++++ ITEMS ++++

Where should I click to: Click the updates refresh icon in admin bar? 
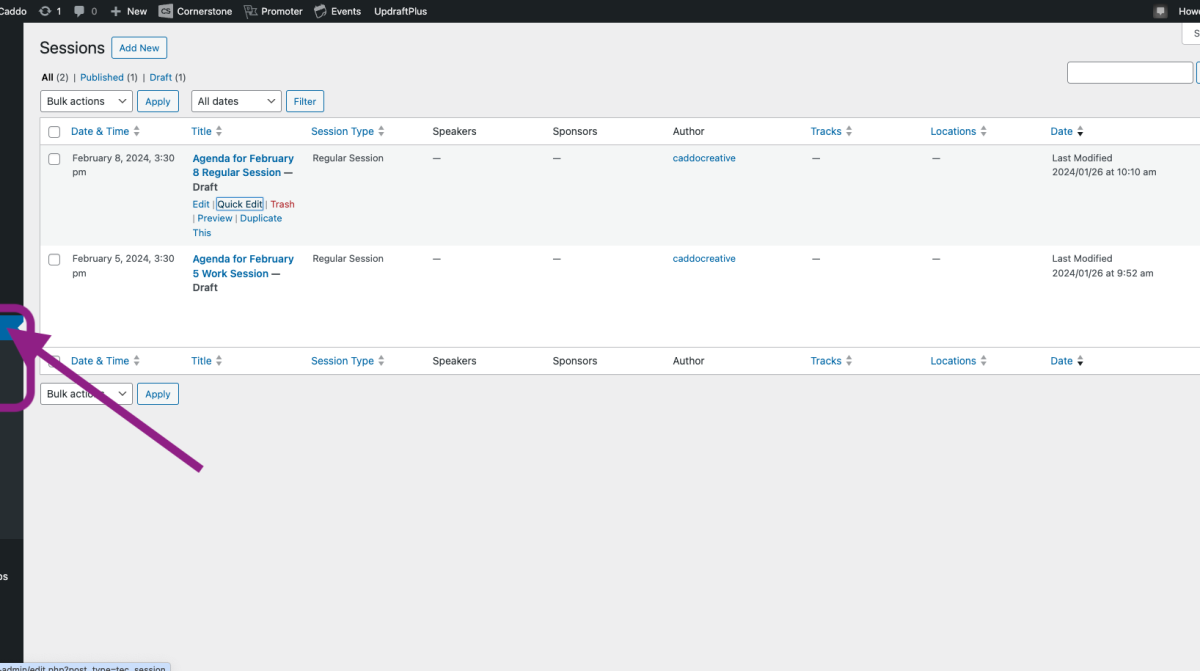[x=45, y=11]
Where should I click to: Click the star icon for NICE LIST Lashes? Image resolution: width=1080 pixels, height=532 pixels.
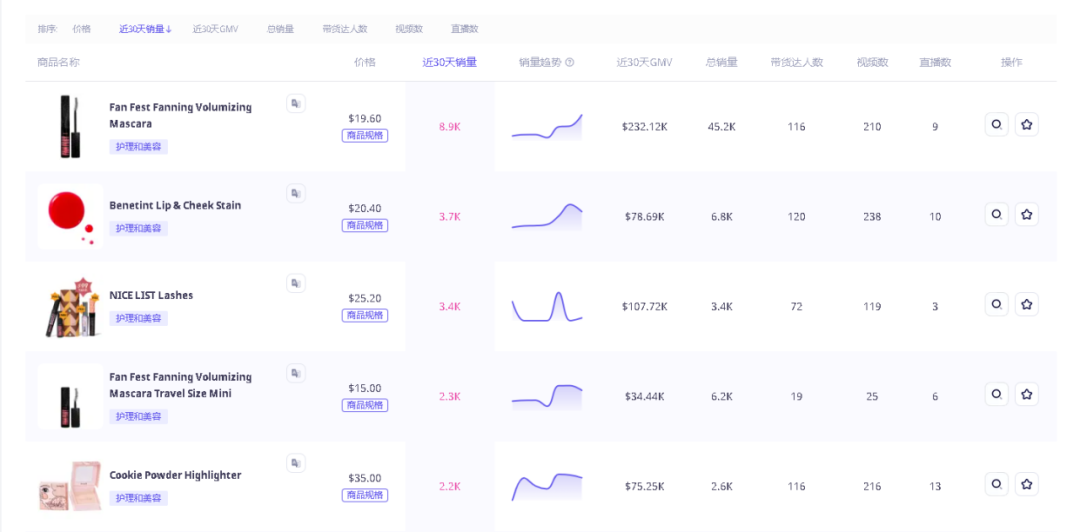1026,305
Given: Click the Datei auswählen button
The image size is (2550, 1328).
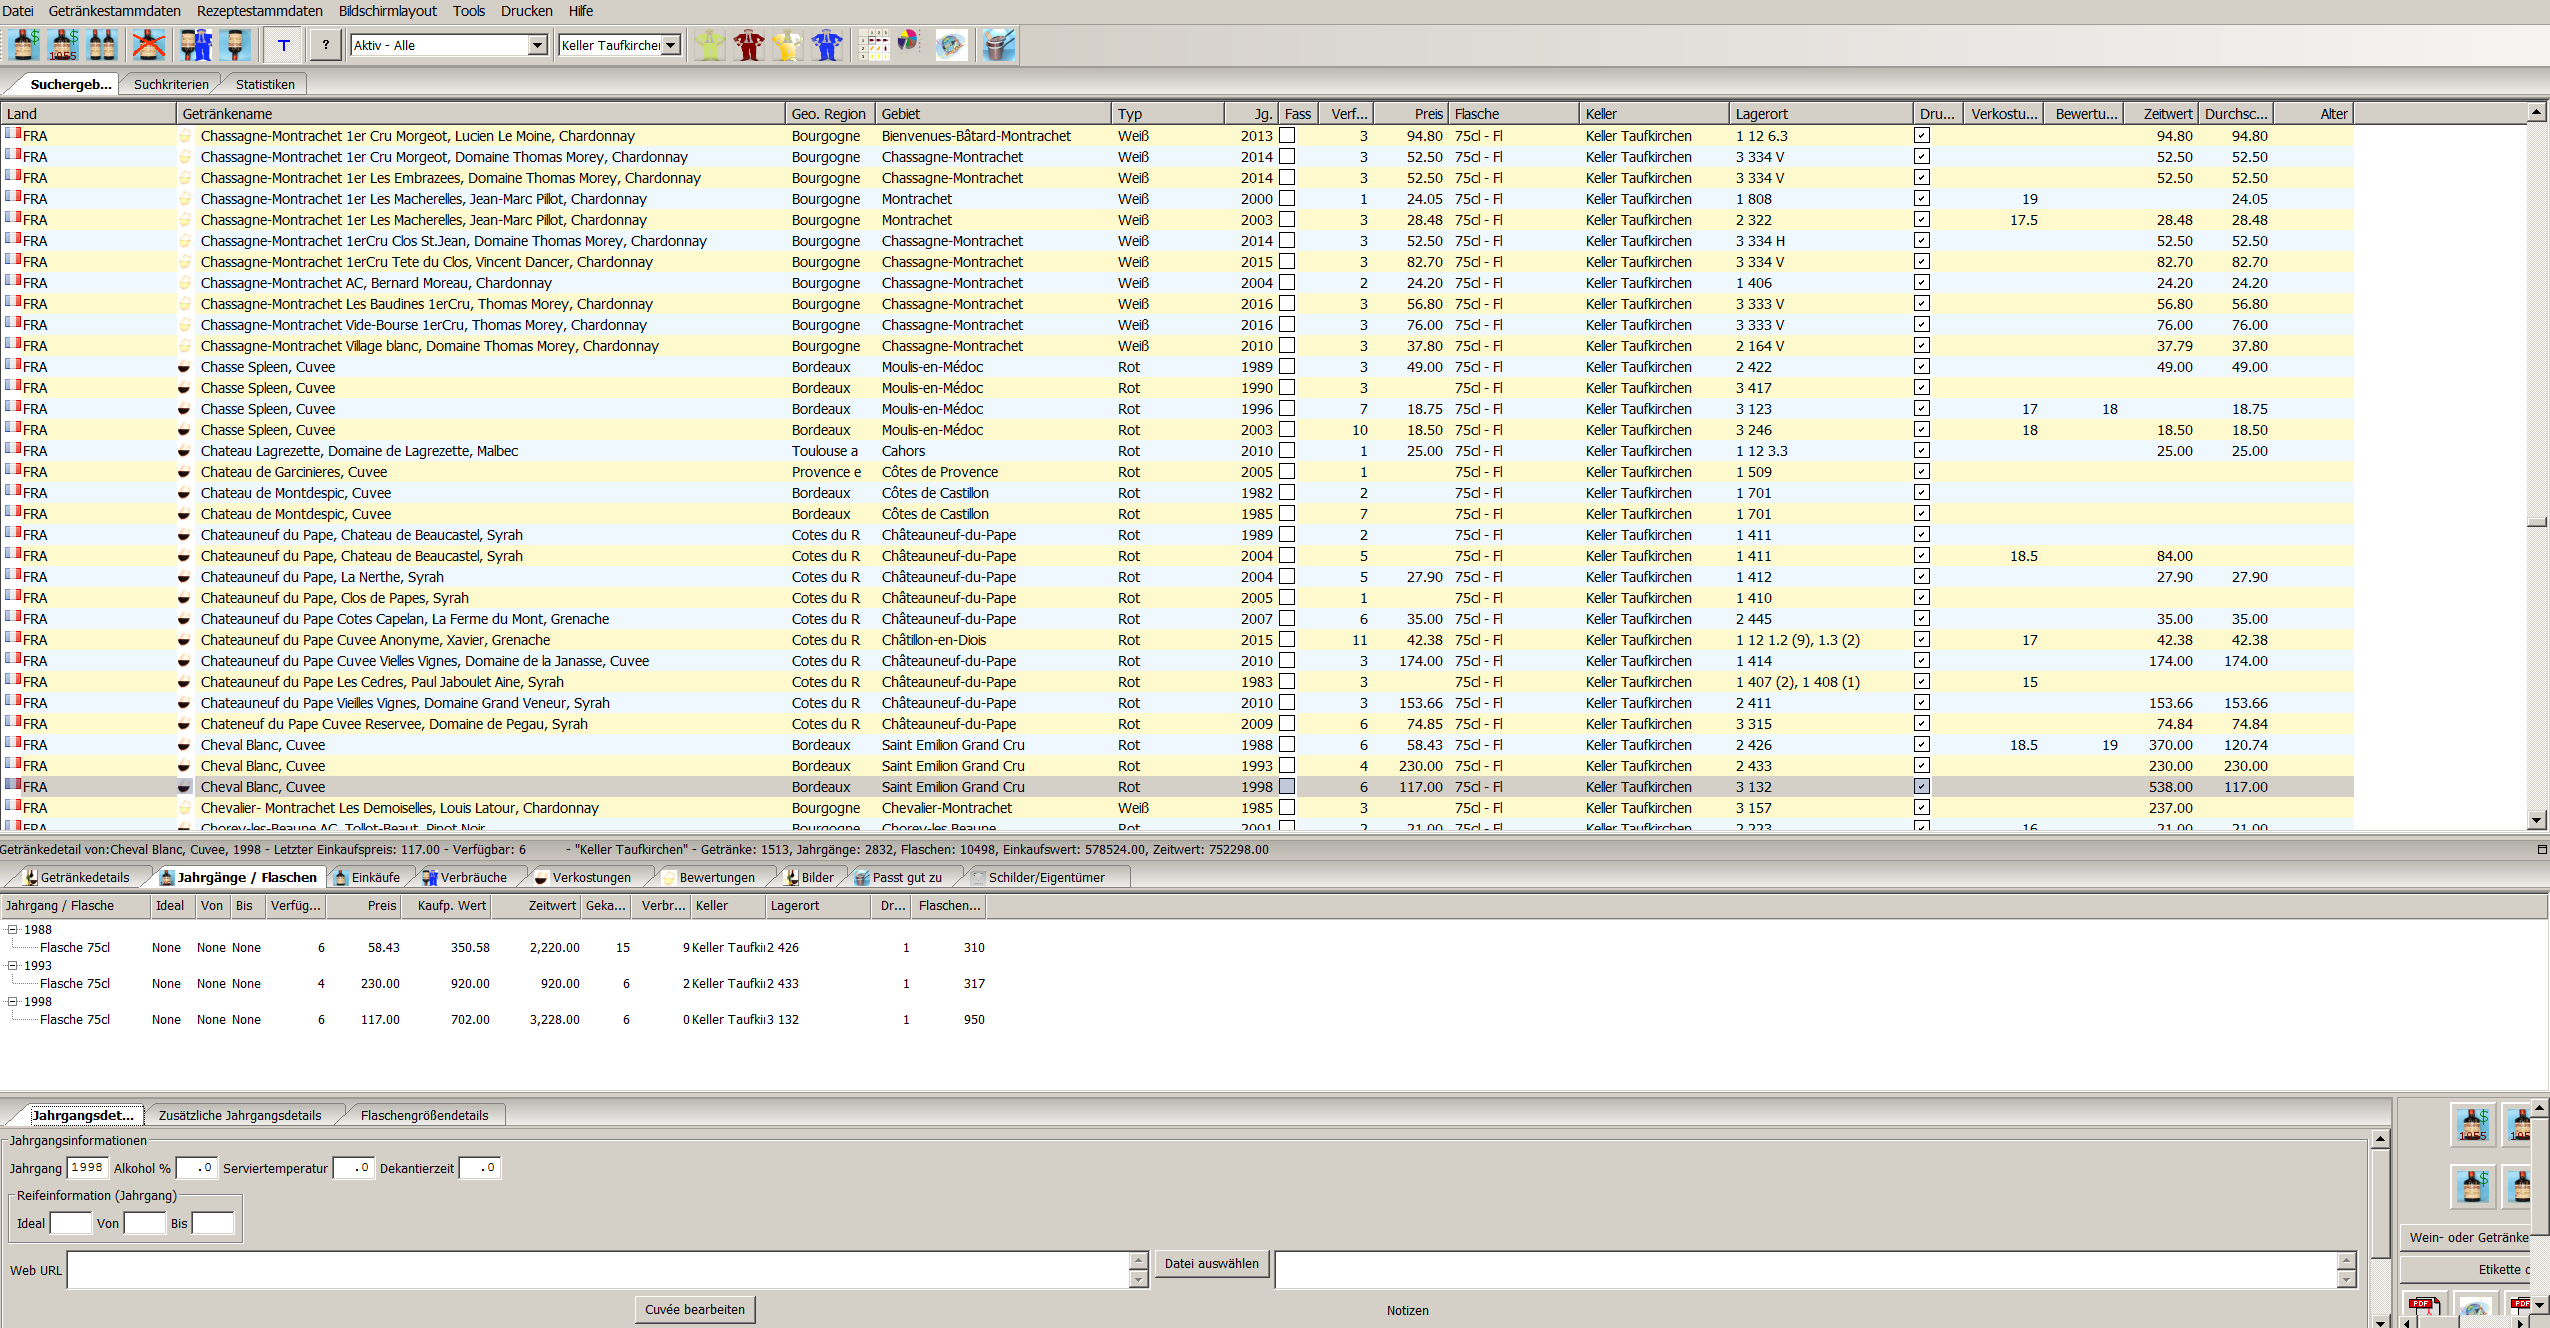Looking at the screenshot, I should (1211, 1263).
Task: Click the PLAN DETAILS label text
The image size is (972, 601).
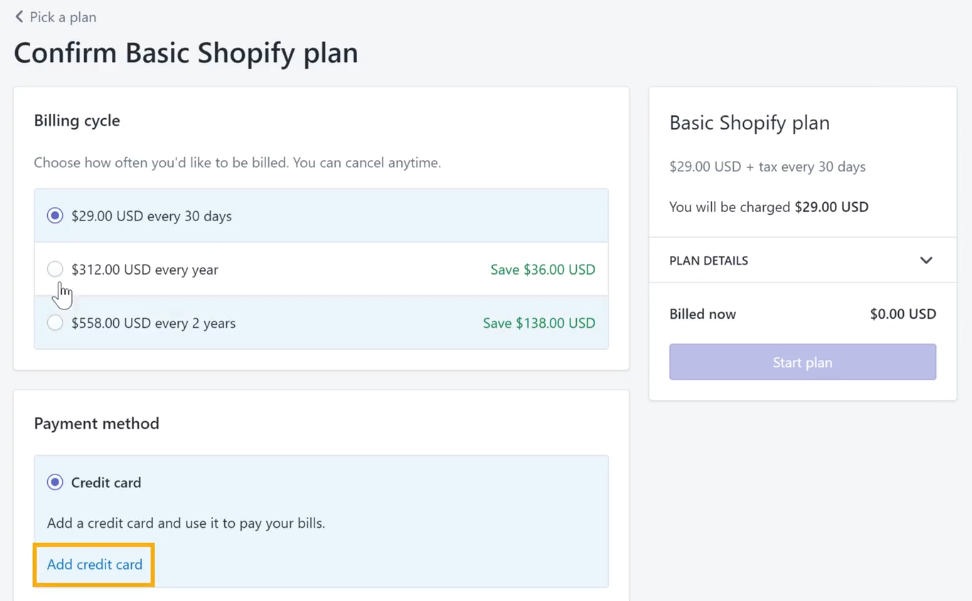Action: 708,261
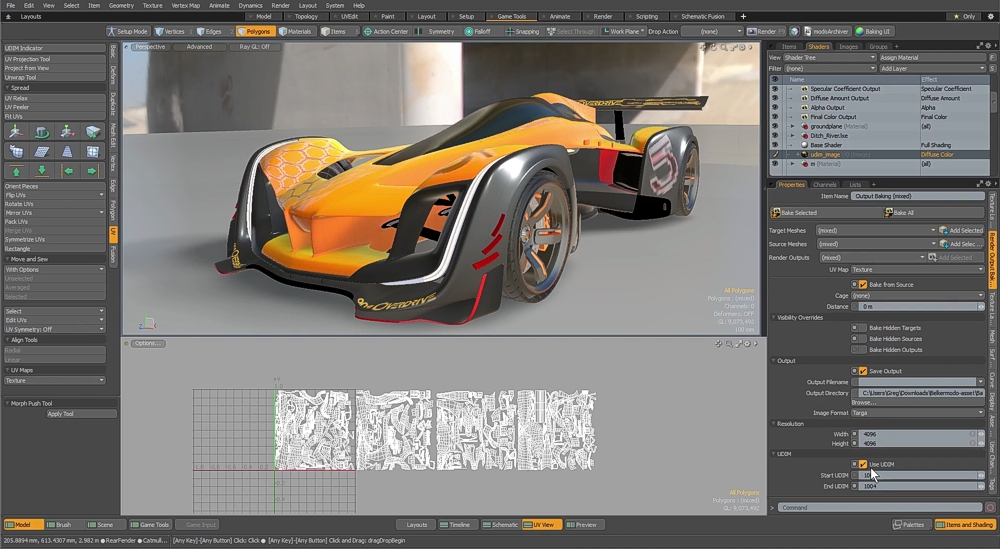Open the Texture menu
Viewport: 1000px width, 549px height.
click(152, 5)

++++

:: STATED PROBLEM ::
Copy out every line of the records above word for word, leaving out the pictures.

:: ANSWER FOR THE TASK ::
Where should I click to: Click the updates refresh icon in admin bar? 
[x=45, y=11]
Where should I click to: Click the star icon for NICE LIST Lashes? Image resolution: width=1080 pixels, height=532 pixels.
1026,305
Given: Click the Datei auswählen button
The image size is (2550, 1328).
Looking at the screenshot, I should (1211, 1263).
Task: Click the PLAN DETAILS label text
The image size is (972, 601).
Action: 708,261
Open the Texture menu
Viewport: 1000px width, 549px height.
click(152, 5)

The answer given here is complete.